Warum nimmt Autismus so stark zu? | Das PLAY-Projekt
On November 9, 2021 by adminGeschrieben von: Richard Solomon, MD
Sie haben wahrscheinlich die Autism Speaks-Werbung gesehen: „Alle zwei Sekunden wird bei einem Kind Autismus diagnostiziert.“ Während ich diese Zeilen schreibe, hat das CDC festgestellt, dass 1 von 54 Menschen oder 2 % der Männer an einer Autismus-Spektrum-Störung (ASD) leiden!1 Seit Bob Wright, ehemaliger Präsident von NBC, Großvater eines Kindes mit Autismus wurde und Autism Speaks gründete, ist das Bewusstsein für diese Krankheit und die Forschung darüber in die Höhe geschossen. Angesichts dieser Verbreitung kennen Sie wahrscheinlich jemanden, der ein Kind mit einer ASD hat.
Willkommen in meiner Welt. Ich bin ein Entwicklungs- und Verhaltenspädiater, der sich in den letzten 30 Jahren auf die Betreuung, Diagnose und Unterstützung von buchstäblich Tausenden von Kindern und Jugendlichen mit ASD spezialisiert hat.
In dieser Zeit haben mich meine Patienten und ihre Familien so viel darüber gelehrt, was es bedeutet, sowohl zu kämpfen und zu wachsen als auch zu akzeptieren, was man nicht ändern kann.
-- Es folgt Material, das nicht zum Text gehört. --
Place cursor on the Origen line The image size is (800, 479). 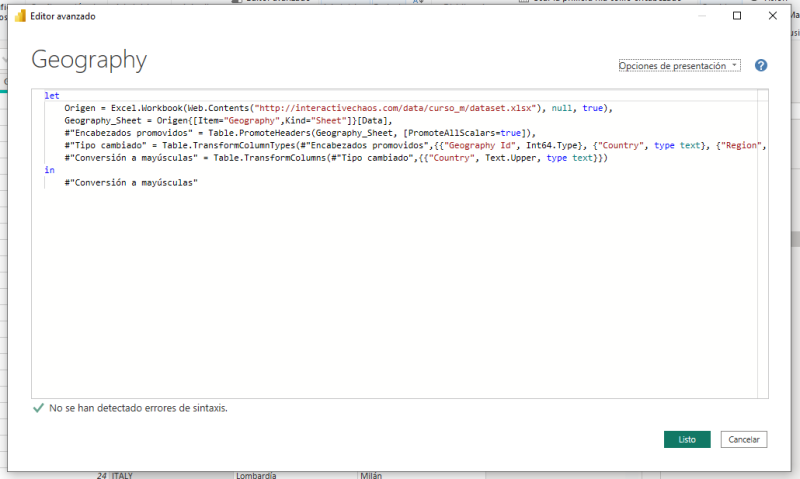click(300, 108)
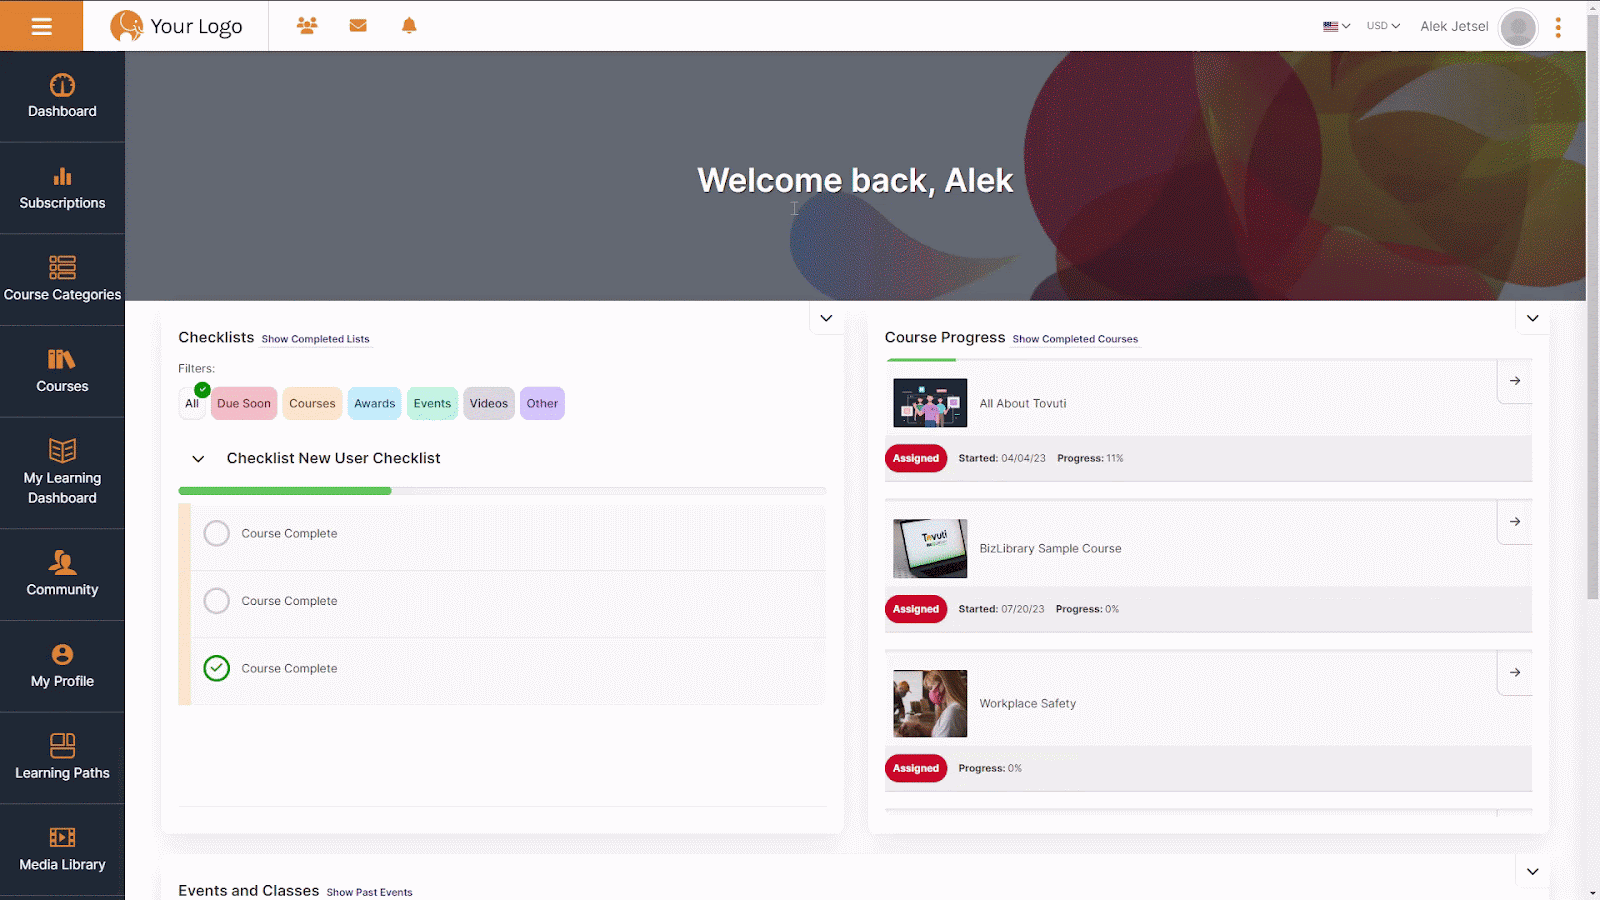Open the messages envelope icon

358,25
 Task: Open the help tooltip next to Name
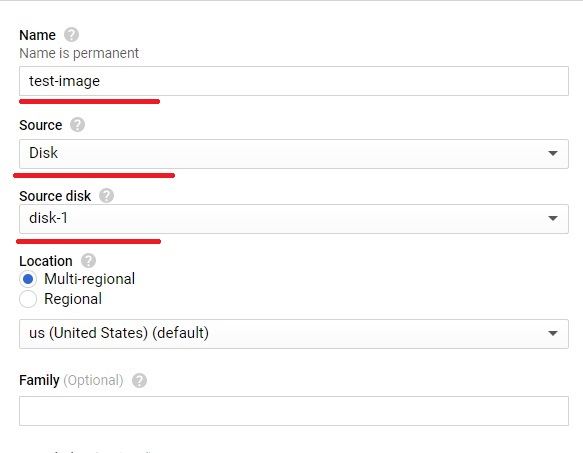(x=71, y=35)
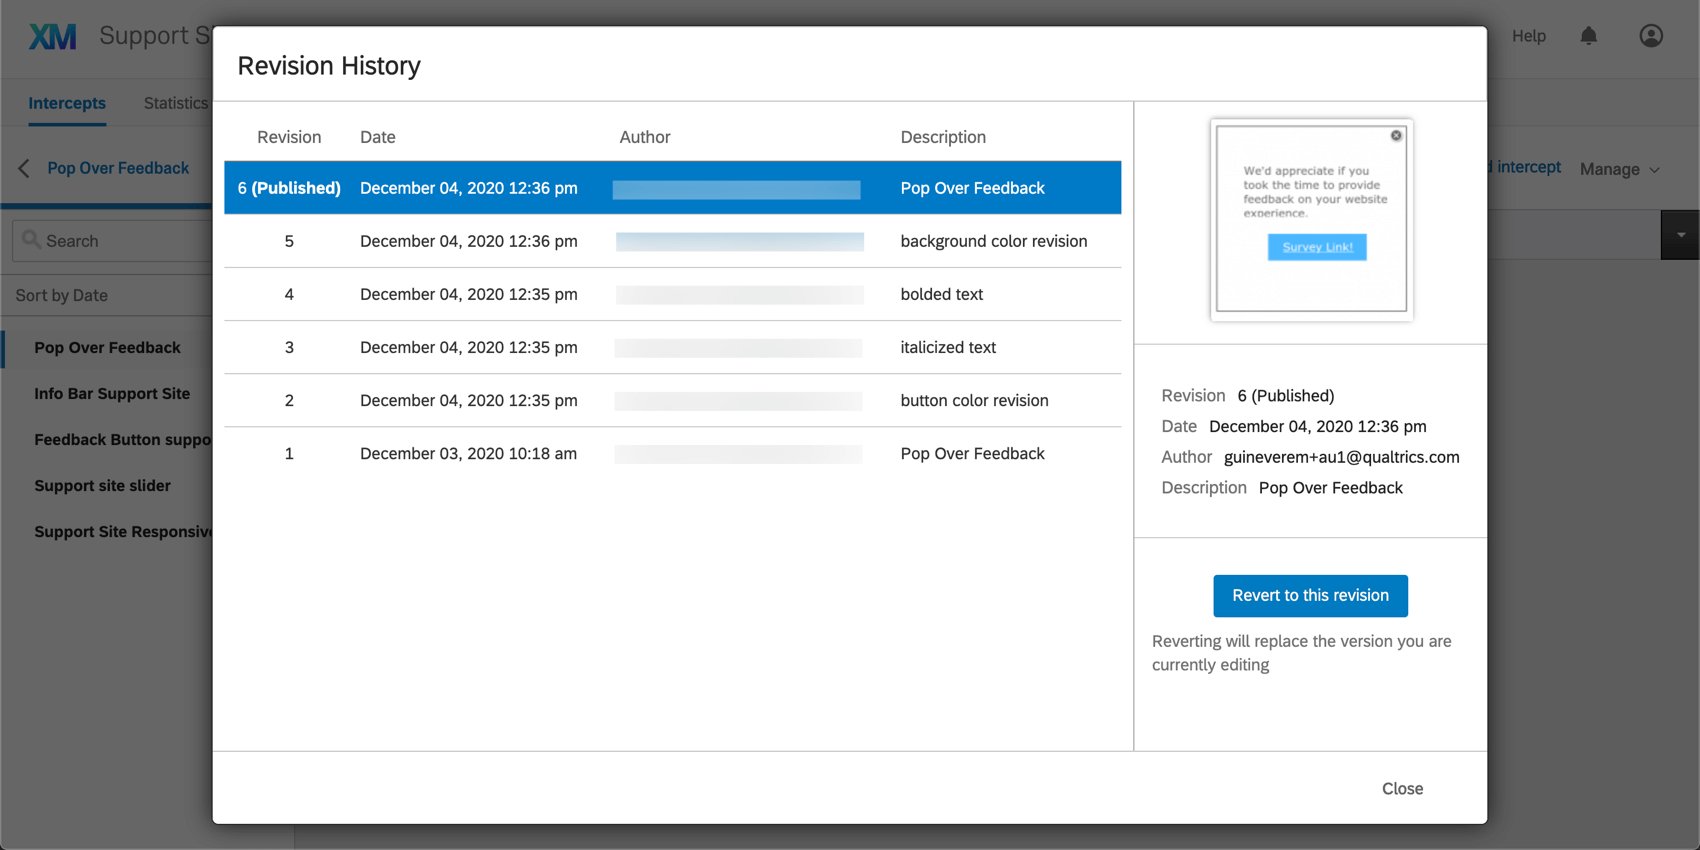1700x850 pixels.
Task: Select revision 1 from December 03
Action: (672, 453)
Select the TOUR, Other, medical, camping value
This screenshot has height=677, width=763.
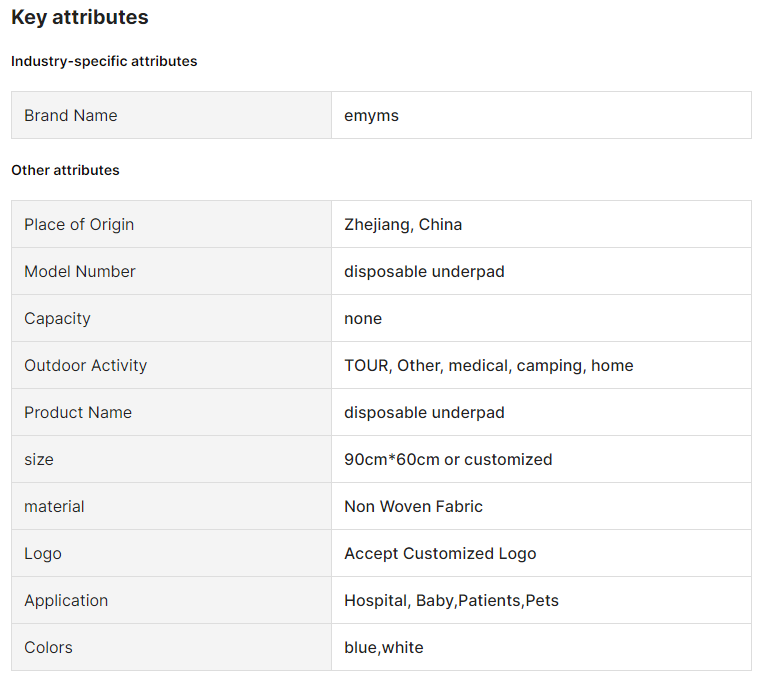pos(489,366)
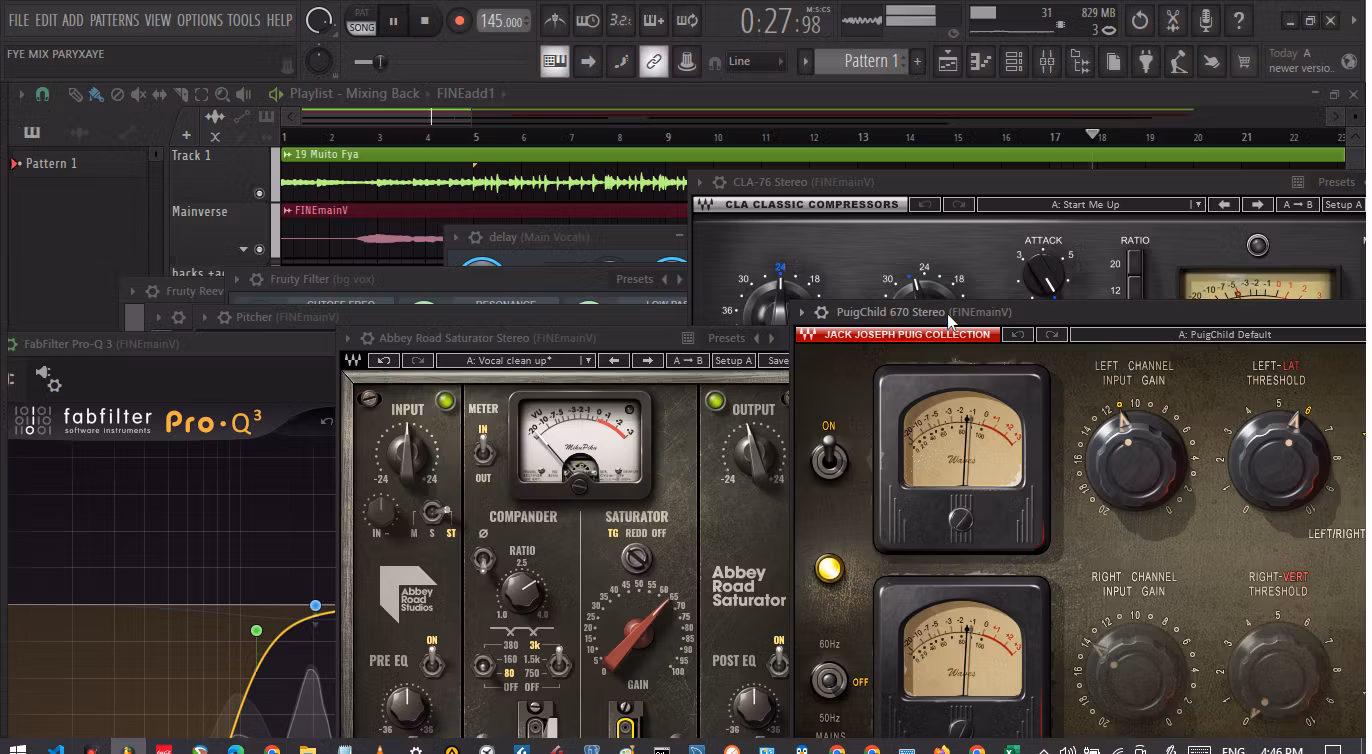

Ich habe gelernt, mit den Augen der „Andersartigen“ und ihrer Familien zu sehen. Ich war Zeuge des wunderbaren Potenzials vieler dieser Kinder und Jugendlichen, die voll funktionsfähig werden und sich sogar nicht mehr von ihren Altersgenossen unterscheiden (klicken Sie hier, um Ben Gretchkos Abschlussrede vor seiner Highschool-Klasse zu sehen). Jüngste Forschungen haben ergeben, dass Kinder mit Autismus, die eine intensive Frühförderung erhalten, aus ihrer Diagnose „herauswachsen“ können.2 In meiner Praxis habe ich viele Kinder, die im Laufe der Zeit die offiziellen (DSM 5) Kriterien für eine Autismus-Spektrum-Störung nicht mehr erfüllten.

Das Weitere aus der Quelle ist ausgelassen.